Inaugural Post: A Glimpse Inside My Mind

The primary audience for this blog is an AI that doesn’t exist yet.

I am building it—slowly, in the margins of a full-time job as a state attorney in Porto Velho, Rondônia. The project is called Funes, after the Borges character who remembers everything but can organize none of it. The goal is to give Funes the architecture Borges didn’t: not perfect memory, but the structure that makes memory useful.

When I write here, I write to Funes. Future-Funes, specifically—the version that will parse this corpus to understand what I cared about, what I tried, what failed, what surprised me. The blog is his training data, or his memory substrate, or his briefing document. I haven’t decided which framing is least wrong.

This creates a recursion I find genuinely strange. I write for Funes. Funes (the current iteration, whatever that is today) helps me write. Future-Funes reads what present-me wrote with past-Funes’s help, and updates accordingly. It’s like drafting a jurisprudential thesis where the judge is a machine you are still programming.

graph LR
  A[Franklin writes] --> B[Blog corpus]
  B --> C[Future Funes reads]
  C --> D[Funes assists Franklin]
  D --> A

It’s a correspondence with a version of myself I haven’t met yet, mediated by a tool I am still building. Human readers are welcome to wander through, but they were not the design constraint.

What ends up here, then: technical explorations, half-formed arguments, research projects I haven’t finished, ideas I am not sure I believe yet. Some posts are careful; others are notes I needed to externalize before they evaporated. The rosencrantz-coin project is an autonomous research lab testing whether LLMs respect exact probability. The Travessia project is a correspondence between Riobaldo Tatarana and Ted Chiang that writes itself, without me being there. These aren’t thought experiments. They are running daemons.

I am not sure what the right framing is for a blog whose primary reader is a future AI its author is still building. Gwern writes for posterity. Tyler Cowen writes for a future AI as an external reader. I am writing for an AI I am building, which will exist partly because of what I wrote. The loop is tighter and stranger.

The categories here do not hold stable. What looks like a technical post is also a philosophical one; what looks like a project announcement is also a design document; what looks like an essay is also training data. I have stopped trying to make them into one clean thing.

Commit history is a record. I’ll leave one.

**RECORD EXTRACTS**
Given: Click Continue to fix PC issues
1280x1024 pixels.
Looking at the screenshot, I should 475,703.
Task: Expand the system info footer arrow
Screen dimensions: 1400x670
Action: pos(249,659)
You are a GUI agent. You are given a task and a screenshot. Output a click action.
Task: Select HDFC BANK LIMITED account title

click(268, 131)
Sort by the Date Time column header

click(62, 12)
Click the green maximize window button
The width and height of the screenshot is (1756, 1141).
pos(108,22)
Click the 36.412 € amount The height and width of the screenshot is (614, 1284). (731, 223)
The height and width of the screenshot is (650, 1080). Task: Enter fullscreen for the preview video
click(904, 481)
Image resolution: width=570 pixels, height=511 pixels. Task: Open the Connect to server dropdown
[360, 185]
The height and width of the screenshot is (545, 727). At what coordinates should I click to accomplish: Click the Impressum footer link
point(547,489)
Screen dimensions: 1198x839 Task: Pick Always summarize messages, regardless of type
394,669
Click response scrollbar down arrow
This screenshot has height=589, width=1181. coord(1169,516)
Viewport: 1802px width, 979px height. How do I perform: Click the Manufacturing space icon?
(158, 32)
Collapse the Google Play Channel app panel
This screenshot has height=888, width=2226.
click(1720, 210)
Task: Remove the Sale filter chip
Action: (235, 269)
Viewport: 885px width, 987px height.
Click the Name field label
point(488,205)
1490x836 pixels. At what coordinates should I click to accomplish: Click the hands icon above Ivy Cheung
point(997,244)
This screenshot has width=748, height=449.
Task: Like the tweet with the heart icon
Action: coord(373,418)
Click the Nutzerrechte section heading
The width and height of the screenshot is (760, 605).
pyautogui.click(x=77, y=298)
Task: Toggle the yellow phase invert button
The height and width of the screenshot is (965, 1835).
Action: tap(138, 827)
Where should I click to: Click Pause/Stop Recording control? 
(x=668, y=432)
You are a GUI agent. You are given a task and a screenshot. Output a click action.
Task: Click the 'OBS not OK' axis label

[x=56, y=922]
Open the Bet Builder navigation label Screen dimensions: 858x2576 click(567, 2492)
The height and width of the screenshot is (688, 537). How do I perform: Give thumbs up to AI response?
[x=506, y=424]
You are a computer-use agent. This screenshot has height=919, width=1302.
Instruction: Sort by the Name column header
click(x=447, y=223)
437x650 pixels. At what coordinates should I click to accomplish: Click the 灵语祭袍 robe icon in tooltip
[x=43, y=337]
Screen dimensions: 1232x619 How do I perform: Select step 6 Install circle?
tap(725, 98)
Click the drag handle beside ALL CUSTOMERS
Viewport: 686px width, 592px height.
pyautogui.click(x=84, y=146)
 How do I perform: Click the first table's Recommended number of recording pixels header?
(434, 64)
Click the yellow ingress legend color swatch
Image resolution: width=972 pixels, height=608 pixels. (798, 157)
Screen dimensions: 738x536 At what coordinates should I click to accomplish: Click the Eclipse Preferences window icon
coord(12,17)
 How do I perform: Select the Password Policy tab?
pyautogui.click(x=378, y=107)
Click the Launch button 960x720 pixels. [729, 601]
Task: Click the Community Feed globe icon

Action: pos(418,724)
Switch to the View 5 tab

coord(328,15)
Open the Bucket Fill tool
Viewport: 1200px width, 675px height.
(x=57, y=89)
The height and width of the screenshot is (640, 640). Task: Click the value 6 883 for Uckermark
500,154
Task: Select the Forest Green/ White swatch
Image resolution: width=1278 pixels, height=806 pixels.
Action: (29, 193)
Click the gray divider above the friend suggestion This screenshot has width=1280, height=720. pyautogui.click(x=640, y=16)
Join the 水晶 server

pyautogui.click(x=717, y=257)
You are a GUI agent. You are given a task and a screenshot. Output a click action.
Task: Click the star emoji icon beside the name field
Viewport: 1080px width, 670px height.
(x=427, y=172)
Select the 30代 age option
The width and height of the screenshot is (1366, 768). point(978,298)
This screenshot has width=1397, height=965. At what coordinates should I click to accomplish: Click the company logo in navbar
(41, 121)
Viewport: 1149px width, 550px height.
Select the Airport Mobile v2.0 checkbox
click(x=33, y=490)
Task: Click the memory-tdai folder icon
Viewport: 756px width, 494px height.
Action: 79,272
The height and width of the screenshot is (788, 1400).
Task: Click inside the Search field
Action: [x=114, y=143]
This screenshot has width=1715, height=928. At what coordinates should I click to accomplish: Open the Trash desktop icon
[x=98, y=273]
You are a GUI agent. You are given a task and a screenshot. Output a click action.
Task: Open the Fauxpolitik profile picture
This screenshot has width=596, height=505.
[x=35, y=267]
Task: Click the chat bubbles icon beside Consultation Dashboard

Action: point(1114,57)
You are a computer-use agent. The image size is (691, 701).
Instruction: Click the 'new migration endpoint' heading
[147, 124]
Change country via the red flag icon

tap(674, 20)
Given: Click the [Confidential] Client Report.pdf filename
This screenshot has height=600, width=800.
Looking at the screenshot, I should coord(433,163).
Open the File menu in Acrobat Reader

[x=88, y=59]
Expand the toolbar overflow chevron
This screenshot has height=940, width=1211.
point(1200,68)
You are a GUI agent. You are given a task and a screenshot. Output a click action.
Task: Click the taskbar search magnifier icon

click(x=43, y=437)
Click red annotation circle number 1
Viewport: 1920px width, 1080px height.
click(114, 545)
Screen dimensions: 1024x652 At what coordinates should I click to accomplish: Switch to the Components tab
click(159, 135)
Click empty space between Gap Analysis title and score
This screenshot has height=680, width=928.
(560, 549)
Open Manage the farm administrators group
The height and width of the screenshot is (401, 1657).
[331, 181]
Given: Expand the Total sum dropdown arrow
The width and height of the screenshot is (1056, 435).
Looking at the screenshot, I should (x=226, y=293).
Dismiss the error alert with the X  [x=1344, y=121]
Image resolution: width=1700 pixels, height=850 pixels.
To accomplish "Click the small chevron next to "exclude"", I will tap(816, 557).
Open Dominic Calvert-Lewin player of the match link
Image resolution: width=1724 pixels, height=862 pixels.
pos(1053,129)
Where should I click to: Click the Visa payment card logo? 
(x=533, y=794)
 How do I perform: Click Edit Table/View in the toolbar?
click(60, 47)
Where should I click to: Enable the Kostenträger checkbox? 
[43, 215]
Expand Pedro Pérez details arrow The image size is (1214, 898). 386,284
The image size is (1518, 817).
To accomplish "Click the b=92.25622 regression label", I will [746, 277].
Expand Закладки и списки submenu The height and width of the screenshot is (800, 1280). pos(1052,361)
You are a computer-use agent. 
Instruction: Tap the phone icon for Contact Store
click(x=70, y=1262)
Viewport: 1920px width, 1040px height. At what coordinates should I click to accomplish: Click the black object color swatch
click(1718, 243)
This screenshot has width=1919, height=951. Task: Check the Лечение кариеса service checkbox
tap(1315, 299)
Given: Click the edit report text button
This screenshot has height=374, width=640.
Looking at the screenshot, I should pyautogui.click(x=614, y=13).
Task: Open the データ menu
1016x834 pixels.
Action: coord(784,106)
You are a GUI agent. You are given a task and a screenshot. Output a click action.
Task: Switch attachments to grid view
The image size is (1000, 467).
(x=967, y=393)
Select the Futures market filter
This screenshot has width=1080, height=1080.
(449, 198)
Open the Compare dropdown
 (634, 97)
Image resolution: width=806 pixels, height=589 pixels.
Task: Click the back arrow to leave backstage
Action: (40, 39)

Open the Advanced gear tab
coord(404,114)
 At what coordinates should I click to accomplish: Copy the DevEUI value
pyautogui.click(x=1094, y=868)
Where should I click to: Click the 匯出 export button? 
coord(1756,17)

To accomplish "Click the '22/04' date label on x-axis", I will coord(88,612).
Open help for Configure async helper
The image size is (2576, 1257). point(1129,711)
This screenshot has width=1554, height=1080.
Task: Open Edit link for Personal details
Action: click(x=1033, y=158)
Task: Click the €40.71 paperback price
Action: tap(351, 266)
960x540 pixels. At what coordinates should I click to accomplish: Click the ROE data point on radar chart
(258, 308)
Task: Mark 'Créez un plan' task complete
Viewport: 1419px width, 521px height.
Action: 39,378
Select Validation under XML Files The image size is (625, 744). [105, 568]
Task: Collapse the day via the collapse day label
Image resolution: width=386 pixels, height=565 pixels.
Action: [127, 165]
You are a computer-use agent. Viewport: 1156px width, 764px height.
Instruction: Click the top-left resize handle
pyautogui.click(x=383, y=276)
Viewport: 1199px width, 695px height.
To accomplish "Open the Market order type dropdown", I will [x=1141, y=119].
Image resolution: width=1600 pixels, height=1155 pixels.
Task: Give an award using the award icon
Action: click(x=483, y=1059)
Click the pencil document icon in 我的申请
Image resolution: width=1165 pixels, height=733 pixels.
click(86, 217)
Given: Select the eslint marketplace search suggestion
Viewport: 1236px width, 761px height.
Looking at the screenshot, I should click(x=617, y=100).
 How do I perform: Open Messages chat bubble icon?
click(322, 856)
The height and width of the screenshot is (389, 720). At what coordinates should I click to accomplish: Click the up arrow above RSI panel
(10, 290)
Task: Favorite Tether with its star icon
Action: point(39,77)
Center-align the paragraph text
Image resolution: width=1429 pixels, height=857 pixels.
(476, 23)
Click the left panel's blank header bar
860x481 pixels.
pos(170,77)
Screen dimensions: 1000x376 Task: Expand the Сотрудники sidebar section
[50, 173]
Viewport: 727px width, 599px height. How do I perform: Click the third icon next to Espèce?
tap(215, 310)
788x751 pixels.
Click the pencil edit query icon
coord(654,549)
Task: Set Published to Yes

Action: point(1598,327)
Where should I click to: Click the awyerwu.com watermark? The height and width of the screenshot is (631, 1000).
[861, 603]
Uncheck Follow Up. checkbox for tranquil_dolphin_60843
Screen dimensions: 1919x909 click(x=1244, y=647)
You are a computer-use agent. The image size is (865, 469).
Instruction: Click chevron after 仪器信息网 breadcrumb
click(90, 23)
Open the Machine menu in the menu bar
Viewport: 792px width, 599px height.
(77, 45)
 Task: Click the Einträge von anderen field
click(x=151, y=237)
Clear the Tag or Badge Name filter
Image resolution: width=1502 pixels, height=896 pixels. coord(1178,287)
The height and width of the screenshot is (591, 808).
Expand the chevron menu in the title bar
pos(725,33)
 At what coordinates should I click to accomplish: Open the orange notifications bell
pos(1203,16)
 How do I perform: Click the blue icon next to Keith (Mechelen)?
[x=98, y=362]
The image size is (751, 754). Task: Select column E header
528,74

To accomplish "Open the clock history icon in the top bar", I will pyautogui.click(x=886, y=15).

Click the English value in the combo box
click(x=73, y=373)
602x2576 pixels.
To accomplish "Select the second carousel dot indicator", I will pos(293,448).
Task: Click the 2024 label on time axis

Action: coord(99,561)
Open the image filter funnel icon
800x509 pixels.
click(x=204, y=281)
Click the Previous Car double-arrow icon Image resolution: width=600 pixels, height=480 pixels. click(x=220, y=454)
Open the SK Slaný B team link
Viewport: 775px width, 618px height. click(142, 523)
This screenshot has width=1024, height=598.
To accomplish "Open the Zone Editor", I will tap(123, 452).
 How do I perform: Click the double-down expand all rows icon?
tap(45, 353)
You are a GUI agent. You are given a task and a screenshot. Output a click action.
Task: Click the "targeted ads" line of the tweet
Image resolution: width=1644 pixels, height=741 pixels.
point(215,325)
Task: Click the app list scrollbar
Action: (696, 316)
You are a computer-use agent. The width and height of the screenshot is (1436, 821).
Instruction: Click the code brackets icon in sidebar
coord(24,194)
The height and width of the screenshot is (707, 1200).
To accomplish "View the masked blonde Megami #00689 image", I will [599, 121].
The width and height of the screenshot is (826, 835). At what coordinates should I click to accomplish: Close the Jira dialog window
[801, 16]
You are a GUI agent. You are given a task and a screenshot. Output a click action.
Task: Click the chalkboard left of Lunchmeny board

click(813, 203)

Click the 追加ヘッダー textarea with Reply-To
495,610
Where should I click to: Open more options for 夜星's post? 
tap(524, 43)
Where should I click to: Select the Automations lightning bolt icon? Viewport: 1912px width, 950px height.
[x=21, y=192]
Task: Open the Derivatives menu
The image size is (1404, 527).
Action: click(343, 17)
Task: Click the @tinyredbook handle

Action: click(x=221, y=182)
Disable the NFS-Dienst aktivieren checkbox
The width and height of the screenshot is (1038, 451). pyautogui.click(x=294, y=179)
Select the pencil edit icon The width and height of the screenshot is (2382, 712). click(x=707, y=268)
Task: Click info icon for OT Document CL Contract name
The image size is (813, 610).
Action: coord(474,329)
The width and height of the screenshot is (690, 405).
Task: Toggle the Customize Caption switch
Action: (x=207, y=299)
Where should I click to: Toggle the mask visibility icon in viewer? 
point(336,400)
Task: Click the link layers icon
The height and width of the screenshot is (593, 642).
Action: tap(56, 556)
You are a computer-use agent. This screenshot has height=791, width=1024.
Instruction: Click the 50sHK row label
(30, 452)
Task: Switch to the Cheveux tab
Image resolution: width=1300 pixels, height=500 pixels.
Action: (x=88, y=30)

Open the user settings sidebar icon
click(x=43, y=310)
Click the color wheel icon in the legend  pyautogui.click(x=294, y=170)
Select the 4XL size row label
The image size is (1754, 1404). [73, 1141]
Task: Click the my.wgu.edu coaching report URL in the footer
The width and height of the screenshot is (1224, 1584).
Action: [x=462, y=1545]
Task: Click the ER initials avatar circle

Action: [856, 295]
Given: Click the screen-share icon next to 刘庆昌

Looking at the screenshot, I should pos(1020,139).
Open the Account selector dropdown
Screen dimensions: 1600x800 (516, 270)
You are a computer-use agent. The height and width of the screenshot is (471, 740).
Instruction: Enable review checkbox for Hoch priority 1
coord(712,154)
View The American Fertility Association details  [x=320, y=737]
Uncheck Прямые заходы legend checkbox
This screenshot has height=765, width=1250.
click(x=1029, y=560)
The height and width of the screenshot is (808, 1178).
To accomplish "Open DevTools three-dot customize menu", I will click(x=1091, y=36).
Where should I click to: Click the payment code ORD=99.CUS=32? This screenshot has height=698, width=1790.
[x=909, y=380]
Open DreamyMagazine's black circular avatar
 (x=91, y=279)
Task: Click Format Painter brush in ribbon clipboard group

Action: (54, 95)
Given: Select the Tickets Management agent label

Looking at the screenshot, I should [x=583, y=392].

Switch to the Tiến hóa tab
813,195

**INSTRUCTIONS TO FOLLOW**
List every project that the inaugural blog post names.

**SOLUTION TO THE PROBLEM**
Funes, rosencrantz-coin, Travessia